▸ Work item:
Your task is to copy each line of the records that includes the string "user".

# # #

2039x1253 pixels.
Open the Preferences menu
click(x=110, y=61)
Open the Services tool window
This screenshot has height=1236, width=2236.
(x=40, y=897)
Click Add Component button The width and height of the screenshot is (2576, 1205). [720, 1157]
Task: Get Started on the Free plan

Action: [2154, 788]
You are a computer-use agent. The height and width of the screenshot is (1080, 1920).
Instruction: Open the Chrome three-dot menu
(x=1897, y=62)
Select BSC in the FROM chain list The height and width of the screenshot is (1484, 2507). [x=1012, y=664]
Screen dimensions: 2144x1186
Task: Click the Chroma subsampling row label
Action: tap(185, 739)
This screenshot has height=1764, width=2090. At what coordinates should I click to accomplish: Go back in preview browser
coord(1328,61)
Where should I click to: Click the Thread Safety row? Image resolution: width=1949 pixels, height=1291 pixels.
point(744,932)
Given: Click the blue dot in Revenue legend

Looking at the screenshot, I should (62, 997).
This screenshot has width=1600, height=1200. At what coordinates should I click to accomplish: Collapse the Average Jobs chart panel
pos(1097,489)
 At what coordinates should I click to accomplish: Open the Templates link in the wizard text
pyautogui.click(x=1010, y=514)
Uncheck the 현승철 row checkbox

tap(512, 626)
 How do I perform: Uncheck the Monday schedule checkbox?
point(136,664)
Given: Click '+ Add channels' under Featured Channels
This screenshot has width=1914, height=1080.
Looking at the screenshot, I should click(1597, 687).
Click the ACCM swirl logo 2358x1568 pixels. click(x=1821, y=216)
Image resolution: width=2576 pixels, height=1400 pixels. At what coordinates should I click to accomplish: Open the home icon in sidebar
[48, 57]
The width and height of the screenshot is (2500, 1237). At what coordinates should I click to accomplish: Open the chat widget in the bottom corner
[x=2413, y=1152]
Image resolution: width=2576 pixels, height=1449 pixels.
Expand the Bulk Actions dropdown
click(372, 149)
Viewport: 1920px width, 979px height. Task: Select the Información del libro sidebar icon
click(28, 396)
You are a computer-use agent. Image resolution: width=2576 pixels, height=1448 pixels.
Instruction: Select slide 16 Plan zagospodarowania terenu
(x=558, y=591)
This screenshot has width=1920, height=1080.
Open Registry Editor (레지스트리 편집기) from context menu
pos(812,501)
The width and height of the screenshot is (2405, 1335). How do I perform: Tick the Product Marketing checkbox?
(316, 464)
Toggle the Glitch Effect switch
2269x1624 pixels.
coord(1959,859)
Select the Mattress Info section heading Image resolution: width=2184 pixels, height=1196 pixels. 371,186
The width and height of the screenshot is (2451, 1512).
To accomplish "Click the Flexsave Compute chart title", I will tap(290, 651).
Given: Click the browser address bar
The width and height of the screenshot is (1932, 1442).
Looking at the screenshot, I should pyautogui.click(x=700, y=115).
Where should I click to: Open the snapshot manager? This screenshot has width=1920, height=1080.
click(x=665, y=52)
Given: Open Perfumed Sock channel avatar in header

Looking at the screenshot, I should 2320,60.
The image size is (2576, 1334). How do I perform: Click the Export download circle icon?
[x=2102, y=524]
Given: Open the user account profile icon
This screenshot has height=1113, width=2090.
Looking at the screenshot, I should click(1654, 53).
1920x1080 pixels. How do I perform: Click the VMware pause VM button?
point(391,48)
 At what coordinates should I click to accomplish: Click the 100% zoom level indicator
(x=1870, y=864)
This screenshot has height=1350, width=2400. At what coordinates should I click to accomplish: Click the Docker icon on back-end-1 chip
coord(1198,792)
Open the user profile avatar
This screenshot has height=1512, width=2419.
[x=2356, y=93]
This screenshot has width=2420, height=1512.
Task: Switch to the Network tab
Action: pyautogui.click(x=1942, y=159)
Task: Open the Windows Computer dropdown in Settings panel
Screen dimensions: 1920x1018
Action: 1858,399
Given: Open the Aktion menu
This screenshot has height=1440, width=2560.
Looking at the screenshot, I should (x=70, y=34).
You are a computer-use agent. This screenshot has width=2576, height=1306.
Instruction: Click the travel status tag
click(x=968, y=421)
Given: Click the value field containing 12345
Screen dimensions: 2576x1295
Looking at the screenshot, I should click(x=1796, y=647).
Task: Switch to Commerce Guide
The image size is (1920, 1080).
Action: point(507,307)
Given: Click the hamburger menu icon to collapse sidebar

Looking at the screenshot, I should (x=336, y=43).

# # #

▸ Answer for this exercise:
Given: Open the user account profile icon
Open the user profile avatar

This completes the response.